Now, where was I?
SHERWOOD KIRALY
The Friends of the Library Book Shop, just downstairs from the
library on Glenneyre Street, is usually open from 11 to 3 p.m., but on Wednesdays it’s also open from 3 to 6 p.m. I’m a part-time
volunteer; I work the 3 to 6 shift on the third Wednesday every
month.
Well, not every month. This month I forgot.
I had a few extra obligations that week; on Wednesday at 4:45 a.m.
I accompanied Patti Jo to the airport, where she took off for a week
in Cape May, N.J. I had some deadline work, and a few Mr. Mom duties
I don’t usually have, but the truth is I didn’t even come close to
remembering the bookshop. I had forgotten to mark my May calendar.
Wednesday went by, and Thursday. Friday morning it came to me -- I
don’t even remember how I remembered. I thought of books or shops or
friends or Wednesdays, and then I thought, “Hey.”

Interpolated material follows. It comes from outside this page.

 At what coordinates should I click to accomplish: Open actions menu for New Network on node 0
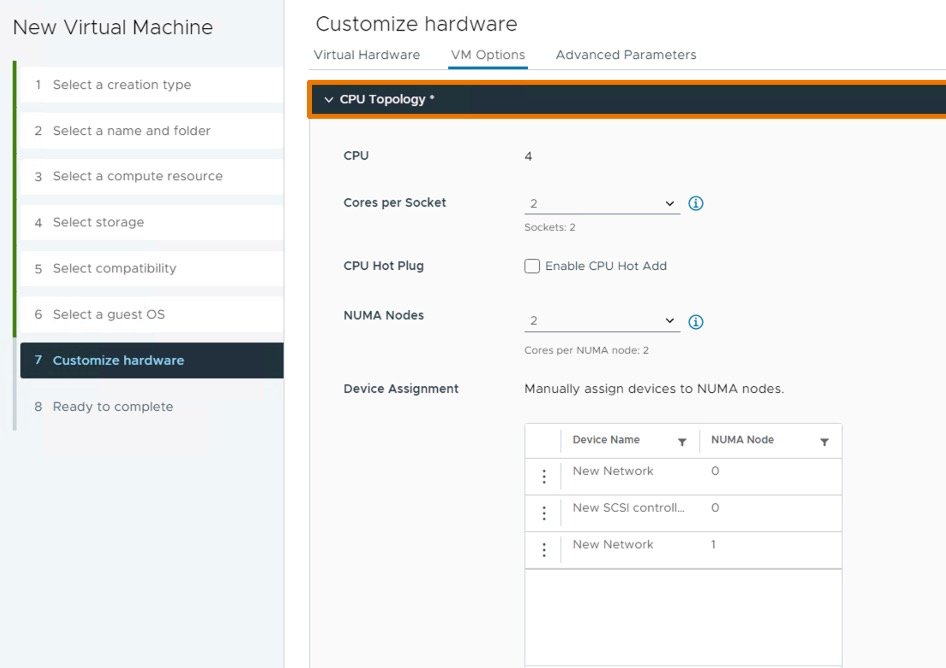pyautogui.click(x=544, y=477)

Unsettling. It might just be my own irresponsibility. Or it might
be another of the first drops of rain in the downpour that’s coming
to wash my brain away.
Freud said somewhere -- I don’t, of course, recall where -- that
when you forget something it’s because you want to. Alois Alzheimer,
around the same time, in 1906, was finding evidence to the contrary,
but when your memory begins to betray you, you prefer Freud’s
version. You’d rather see yourself as subconsciously afraid of
volunteer work than pre-senile.
When I was young I was a quick study. Even now, if you tell me
something useless about baseball or movies I’ll probably retain it.
But my brain can now only hold a maximum of three upcoming events at
a time; when you tell me a fourth one, either the first one falls out
or the fourth one bounces off like a handball off a blank wall.
Clearly I’ve reached the point where I have to take notes ... and
I have to remember to take notes. I don’t want to end up like that
guy in “Memento” who had to tattoo his phone number on himself.
Last Friday I went to the bookshop and left a check to cover the
amount my customers would have paid on a mediocre afternoon. I’m
hoping the Friends will forgive me; I probably won’t get fired. You
have to sink pretty low to get fired from volunteer work. The
donation might help ...
But it’s not a good precedent. I can’t go around for the next 30
years paying people to forgive me; I haven’t got that kind of money.
Anyway, there are great bargains down there at the bookshop. I’ve
mentioned it before but it may have slipped your mind. Drop down the
third Wednesday in June. I think I’ll be there. I wrote it down.